Klassenfahrt nach Schweden
Am Abend starteten wir mit der Bahn in Boppard am Rhein. Eine Nachtfahrt brachte uns bis zum nächsten Tag um 12 Uhr nach Grenaa, dem Hafen, von dem aus eine Fähre weiter nach Schweden fuhr.
Das Schiff traf gegen 17 Uhr im Hafen ein. Untergebracht waren wir in der Jugendherberge von Varberg, die im alten Gemäuer der Festung zu finden war. Der Anblick trügt nicht, wir mussten eine Nacht im Gefängnis verbringen. Dieses alte Gefängnis wurde mit seinen Einzelzellen in die Jugendherberge integriert. Nur eine Zelle gestattete einen Blick auf das naheliegende Meer.
Am folgenden Tag fuhren wir mit der Bahn ein Stück ins Landesinnere und folgten dann den Wegen auf der Suche nach den Besonderheiten des Landes.
Während der Regenschauer, die es auch gab, suchten wir Schutz in einem alten Schuppen.
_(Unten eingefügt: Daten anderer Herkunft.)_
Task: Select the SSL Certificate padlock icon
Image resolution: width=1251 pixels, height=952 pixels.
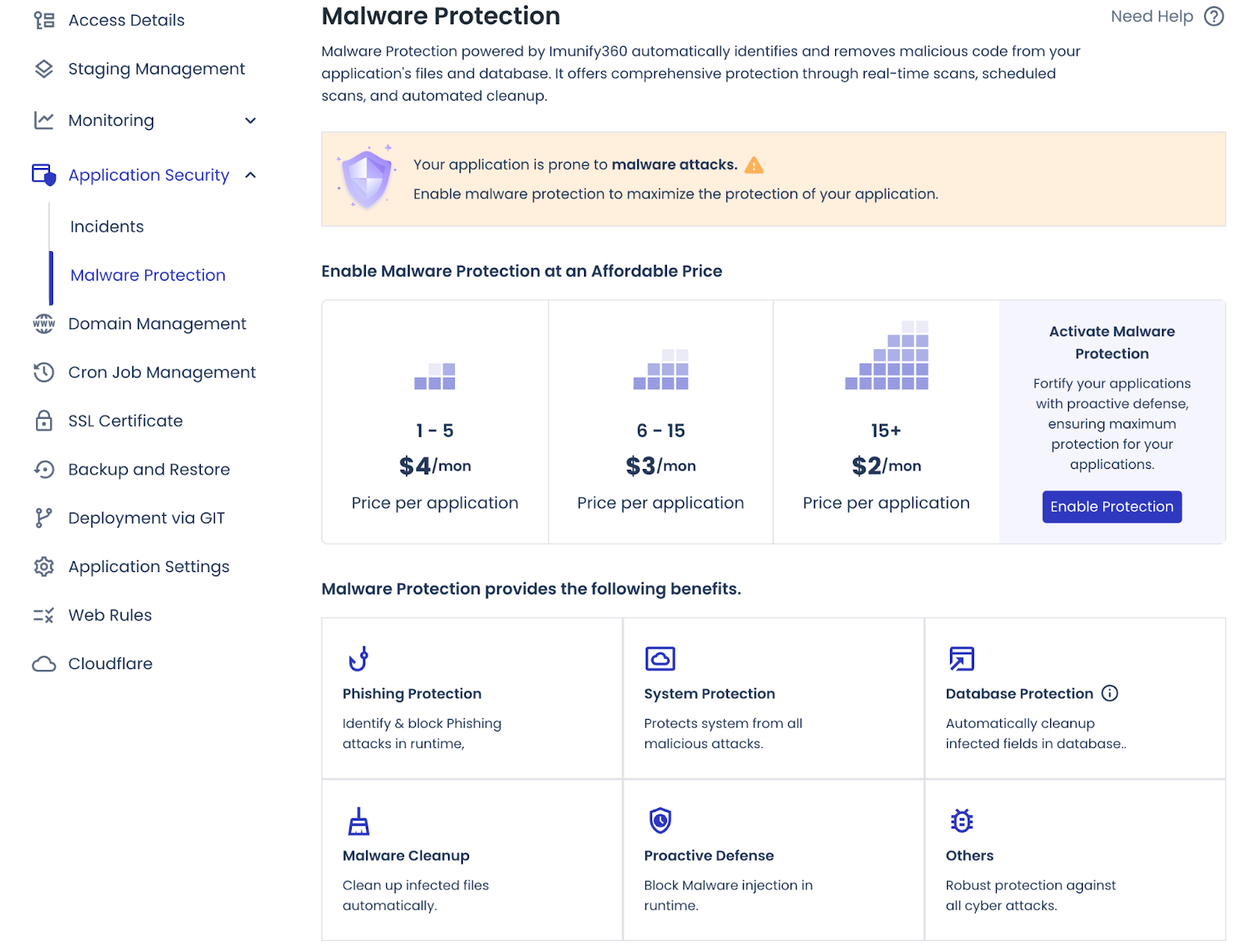Action: (x=44, y=421)
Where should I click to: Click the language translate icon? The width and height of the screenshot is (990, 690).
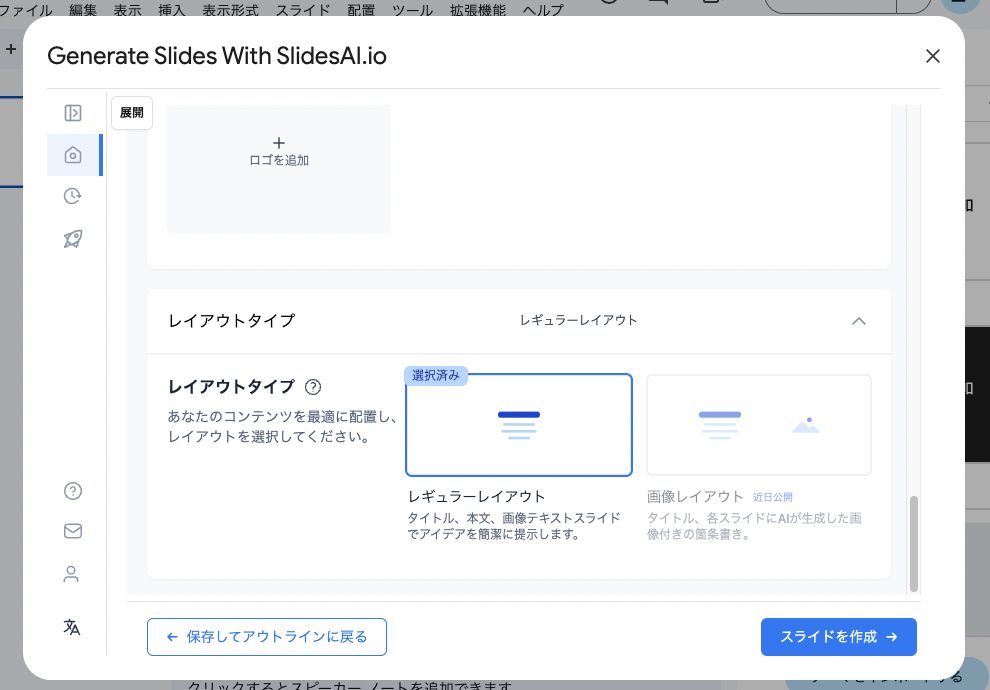[x=72, y=627]
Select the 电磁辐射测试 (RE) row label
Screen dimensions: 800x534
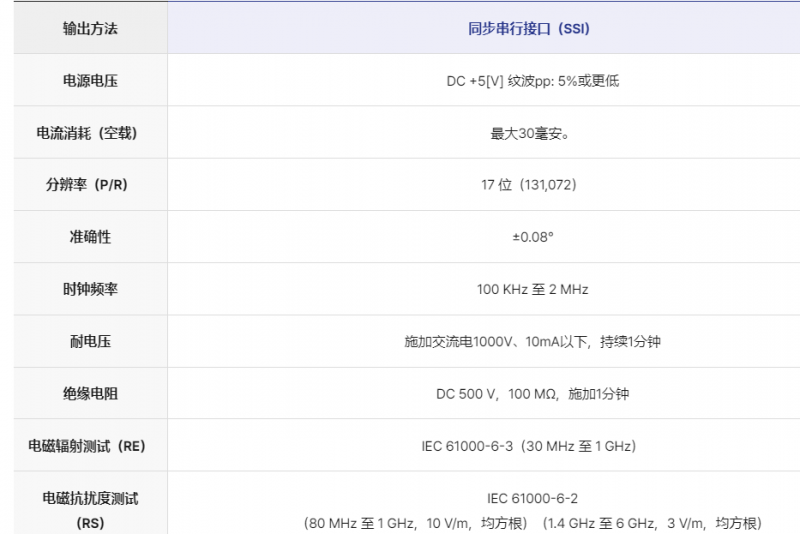click(x=90, y=446)
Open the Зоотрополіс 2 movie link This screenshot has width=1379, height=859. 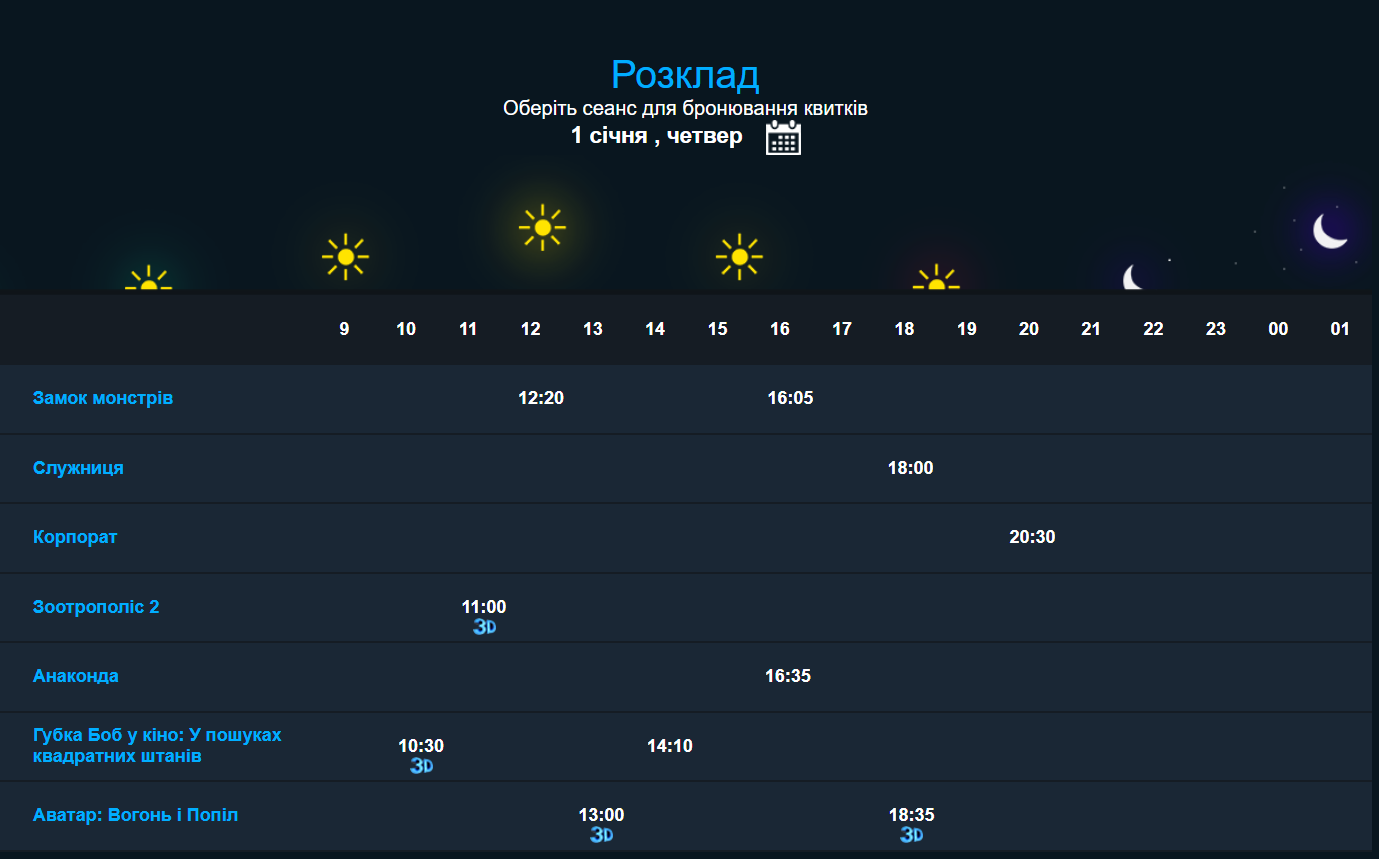tap(96, 607)
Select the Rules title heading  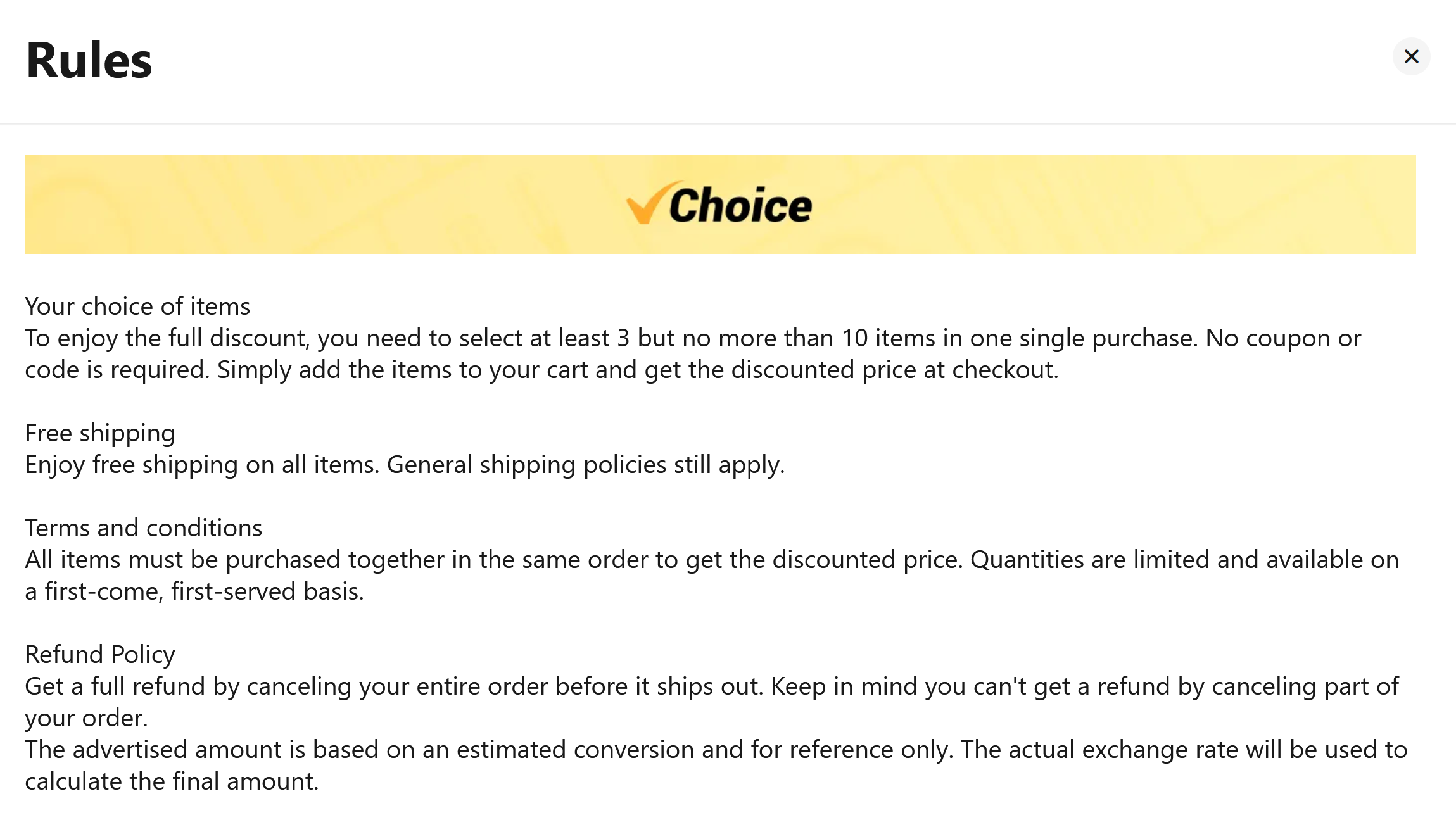pos(89,60)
Die Wartezeit vertieben wir uns mit verschiedenen Spielen.
Die Nächte verbrachten wir im Wald bzw. in Schutzhütten an den Ufern der unzähligen Seen.
An einem See fanden wir zufällig Kanus, mit deren Hilfe wir unseren Weg fortsetzen konnten.
Durch schmale Passagen und über weite Seen fuhren wir weiter.
Die notwendige Körperpflege und die Erholung am Abend haben natürlich nicht gefehlt.
Bootstransporte über Land waren zum Teil recht beschwerlich.
Eine Schutzhütte erfüllt nach einem Regenguss gleich mehrere Zwecke.
Lagerleben und die Versorgung mit Wasser.
Es folgte noch eine Stadtbesichtigung von Göteborg und danach die Rückfahrt mit Fähre und Bahn.